Куда и когда исчезли эти люди — Уваров, Немилостивый, Гинсбург… не помню.

В 1882 г. я узнал от  Павла Дрызлова, что исправник Ф. А. Дрызлов (его отец) раньше рабо­тал в г. Ржев, затем после исправника Бутягина был переведен в Весье­гонск. Имел награды, получал денежные премии за то, что у него не было недоимок за крестьяна­ми. Для получения налогов с крестьян он не применял репрессий, а ездил сам по уезду, беседовал с крестьянами по-человечески. Говорили, что народ обожал его.

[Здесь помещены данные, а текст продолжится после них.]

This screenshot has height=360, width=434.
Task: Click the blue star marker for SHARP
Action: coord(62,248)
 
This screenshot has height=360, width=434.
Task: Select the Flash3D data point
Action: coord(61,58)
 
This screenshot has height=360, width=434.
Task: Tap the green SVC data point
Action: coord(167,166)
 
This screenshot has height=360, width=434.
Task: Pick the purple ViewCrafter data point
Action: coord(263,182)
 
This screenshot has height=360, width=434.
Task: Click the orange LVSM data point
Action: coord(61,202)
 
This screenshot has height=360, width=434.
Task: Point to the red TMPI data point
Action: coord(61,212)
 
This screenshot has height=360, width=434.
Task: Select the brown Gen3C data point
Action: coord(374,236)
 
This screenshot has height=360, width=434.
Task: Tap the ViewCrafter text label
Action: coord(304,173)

Все лето 1881 г. шли допросы, доносы... Исп­равник ожидал, видимо, себе суда. Накануне за­мерзания реки Мологи и Рени (они   замерзли в тот год 20 октября) он ушел утром из дома. Взял свое охотничье ружье, патронташ, собаку и, дойдя до Рени (ниже Бодачево), встал на круче отвесного берега и выстрелил себе в голову. Мертвым свалился в воду. Собака неоднократно при­бегала домой и звала, но ее не поняли. Прож­дали ночь и на другой день, начали искать по всем лесам и берегам. Река вскоре замерзла. Одни говорили, что исправник на охоте заблудился и, возможно, где-то лежит без памяти. Такое у нас бывало ираньше. Другие говорили, что ночью его жандармы арестовали и увезли в крепость. Третьи убеж­дали, что в Америку уехал, даже видели, как и на тройку садился у Живней в лесу.

Только весною, когда пошел лед (труп всплыл, примерз к льдине), обнаружили тело мертвого исправника. Святые отцы не хотели его хоро­нить, да губернатор приказал.

Около 1883 года я нашел в огороде две печатки, одна из латуни без ручки и с грубо выгравированной надписью (обратной) – «Народная воля», другая — эллипсо­видная, вдвое меньше, с сердоликовым брелком, на котором просвечива­ла изящная надпись: «Единственная, не сда­вайся»… и еще что-то. На другой стороне: «Без солнца все вянет» — по­средине находился цве­ток и листья ландыша.

Я долго хранил эти печатки, но все-таки они пропали.

 

Ученый агроном П. А. СИВЕРЦЕВ.

По просьбе зав. Весьегонским краеведческим музеем эта рукопись

послана мною в декабре 1934 г. в МОПР тов. Кону.